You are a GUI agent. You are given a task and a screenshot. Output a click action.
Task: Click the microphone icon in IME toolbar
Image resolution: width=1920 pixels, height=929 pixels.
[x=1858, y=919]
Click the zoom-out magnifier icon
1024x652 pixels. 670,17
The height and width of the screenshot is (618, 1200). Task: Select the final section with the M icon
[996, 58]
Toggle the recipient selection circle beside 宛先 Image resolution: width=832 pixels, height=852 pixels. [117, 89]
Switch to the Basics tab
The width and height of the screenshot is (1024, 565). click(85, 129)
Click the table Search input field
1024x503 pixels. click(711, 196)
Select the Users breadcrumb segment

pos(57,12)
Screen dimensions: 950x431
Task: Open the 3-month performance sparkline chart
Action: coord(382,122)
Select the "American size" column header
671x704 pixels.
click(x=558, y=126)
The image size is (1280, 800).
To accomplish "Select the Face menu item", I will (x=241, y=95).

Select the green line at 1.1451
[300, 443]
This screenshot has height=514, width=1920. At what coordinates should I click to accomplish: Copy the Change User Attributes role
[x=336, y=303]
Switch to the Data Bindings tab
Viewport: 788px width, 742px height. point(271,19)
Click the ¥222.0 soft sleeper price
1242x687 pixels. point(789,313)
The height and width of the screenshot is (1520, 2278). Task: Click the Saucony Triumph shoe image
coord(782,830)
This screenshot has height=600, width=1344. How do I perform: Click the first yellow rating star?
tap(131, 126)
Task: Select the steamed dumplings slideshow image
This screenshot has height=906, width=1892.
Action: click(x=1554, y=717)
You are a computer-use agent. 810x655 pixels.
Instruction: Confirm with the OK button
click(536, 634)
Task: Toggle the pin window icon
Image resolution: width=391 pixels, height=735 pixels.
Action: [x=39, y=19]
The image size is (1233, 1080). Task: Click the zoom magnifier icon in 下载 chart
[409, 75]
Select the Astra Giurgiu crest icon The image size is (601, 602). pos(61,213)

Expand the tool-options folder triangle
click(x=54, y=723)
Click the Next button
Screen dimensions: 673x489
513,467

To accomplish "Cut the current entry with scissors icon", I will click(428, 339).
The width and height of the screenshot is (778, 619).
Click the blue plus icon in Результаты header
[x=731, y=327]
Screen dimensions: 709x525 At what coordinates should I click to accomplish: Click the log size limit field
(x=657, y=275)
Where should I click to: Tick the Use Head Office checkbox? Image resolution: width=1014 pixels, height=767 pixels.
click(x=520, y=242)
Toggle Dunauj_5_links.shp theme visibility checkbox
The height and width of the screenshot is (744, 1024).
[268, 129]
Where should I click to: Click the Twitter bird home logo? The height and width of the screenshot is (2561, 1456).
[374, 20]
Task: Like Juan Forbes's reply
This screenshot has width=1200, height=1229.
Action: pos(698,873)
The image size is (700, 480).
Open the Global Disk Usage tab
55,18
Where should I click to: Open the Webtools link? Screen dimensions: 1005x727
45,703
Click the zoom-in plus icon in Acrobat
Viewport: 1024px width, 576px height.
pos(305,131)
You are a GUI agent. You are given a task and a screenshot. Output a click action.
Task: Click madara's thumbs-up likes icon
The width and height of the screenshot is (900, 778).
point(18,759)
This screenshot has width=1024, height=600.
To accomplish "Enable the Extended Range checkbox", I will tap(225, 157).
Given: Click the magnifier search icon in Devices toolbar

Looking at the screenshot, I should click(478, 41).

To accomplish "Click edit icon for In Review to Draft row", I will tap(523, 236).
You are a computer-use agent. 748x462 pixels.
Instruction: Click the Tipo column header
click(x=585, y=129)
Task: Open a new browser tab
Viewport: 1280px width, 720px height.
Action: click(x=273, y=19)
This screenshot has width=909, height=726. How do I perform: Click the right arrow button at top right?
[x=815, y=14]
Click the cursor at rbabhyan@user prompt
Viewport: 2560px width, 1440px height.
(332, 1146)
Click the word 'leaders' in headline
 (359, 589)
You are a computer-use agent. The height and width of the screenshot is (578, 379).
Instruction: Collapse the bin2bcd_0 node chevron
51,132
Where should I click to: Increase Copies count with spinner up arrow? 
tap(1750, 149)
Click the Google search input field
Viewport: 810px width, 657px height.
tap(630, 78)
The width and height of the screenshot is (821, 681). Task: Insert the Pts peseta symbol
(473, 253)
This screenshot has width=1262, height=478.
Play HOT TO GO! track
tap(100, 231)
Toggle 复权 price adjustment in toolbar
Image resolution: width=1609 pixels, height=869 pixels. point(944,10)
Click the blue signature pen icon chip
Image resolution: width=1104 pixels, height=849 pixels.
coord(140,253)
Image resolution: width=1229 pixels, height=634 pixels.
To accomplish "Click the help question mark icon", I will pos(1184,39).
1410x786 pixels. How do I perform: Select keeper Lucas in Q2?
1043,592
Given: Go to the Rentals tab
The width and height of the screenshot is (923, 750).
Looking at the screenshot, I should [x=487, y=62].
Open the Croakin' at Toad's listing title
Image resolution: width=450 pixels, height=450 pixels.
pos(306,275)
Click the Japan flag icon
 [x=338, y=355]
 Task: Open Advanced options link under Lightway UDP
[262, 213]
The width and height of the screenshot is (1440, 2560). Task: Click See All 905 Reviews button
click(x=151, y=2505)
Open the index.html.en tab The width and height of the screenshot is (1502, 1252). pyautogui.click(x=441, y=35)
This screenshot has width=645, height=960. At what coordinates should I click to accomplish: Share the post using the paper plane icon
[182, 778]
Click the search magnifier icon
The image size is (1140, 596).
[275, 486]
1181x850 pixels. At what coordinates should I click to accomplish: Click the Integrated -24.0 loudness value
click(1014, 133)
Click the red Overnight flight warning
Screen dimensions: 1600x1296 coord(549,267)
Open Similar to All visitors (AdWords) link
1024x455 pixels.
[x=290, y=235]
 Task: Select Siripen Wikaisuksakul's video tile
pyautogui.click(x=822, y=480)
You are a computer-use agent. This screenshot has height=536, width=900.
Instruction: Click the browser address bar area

______

Required work >> Would you repeat, exactly and with nothing added, every line from the line containing "You are a computer-use agent. This" through the last line of the records above?

Answer >>
You are a computer-use agent. This screenshot has height=536, width=900.
Instruction: Click the browser address bar area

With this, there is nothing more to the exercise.